> Task directions:
Below is a listing from which only part is wanted; return exactly the lines from the one with "The image size is (386, 203)." up to and including the one with "the chr11:65,600,000 coordinate".

> Records supplied:

-.-.-

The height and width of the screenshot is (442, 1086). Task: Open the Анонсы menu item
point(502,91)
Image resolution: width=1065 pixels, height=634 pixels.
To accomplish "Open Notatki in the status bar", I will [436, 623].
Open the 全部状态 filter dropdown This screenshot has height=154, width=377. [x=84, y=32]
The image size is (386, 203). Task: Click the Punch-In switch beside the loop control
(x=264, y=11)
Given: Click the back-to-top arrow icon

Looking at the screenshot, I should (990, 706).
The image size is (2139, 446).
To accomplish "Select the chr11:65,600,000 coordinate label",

-.-.-

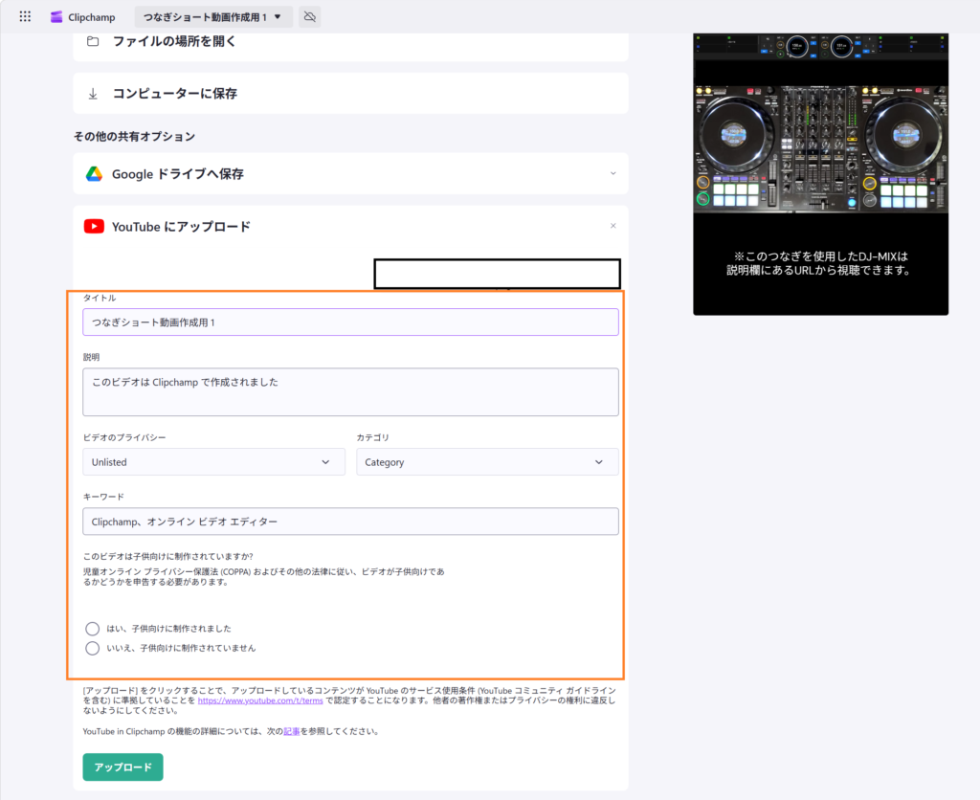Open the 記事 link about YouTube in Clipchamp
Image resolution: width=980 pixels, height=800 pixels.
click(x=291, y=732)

-.-.-

> Task response:
The image size is (386, 203). Task: Click the Punch-In switch beside the loop control
(x=264, y=11)
Given: Click the back-to-top arrow icon

Looking at the screenshot, I should (990, 706).
The image size is (2139, 446).
To accomplish "Select the chr11:65,600,000 coordinate label",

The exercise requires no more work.